Source data:
--------

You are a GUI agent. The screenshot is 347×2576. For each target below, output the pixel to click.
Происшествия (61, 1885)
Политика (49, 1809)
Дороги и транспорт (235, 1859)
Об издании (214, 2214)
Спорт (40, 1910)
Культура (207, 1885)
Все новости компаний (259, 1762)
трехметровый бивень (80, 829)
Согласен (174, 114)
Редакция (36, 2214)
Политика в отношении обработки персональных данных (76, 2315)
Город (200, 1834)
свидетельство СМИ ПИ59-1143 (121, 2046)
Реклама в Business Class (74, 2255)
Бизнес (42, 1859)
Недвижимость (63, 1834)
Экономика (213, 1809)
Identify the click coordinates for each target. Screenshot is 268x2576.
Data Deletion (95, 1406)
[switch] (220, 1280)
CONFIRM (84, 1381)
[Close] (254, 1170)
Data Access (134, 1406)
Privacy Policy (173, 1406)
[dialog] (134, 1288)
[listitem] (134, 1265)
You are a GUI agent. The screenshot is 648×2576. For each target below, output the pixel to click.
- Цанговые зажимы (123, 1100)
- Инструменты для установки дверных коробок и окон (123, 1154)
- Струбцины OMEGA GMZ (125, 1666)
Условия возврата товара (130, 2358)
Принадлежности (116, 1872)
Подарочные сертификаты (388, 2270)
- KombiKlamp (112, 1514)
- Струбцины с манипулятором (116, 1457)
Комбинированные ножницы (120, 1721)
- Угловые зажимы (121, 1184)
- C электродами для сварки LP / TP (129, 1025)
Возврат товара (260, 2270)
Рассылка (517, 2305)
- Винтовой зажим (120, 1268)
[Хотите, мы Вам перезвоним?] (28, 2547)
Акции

--------

Task item: Look for the line with "Комбинированные ножницы (120, 1721)" in the records above. Repeat it and each line after it exactly.

Reply:
Комбинированные ножницы (120, 1721)
- Угловые зажимы (121, 1184)
- C электродами для сварки LP / TP (129, 1025)
Возврат товара (260, 2270)
Рассылка (517, 2305)
- Винтовой зажим (120, 1268)
[Хотите, мы Вам перезвоним?] (28, 2547)
Акции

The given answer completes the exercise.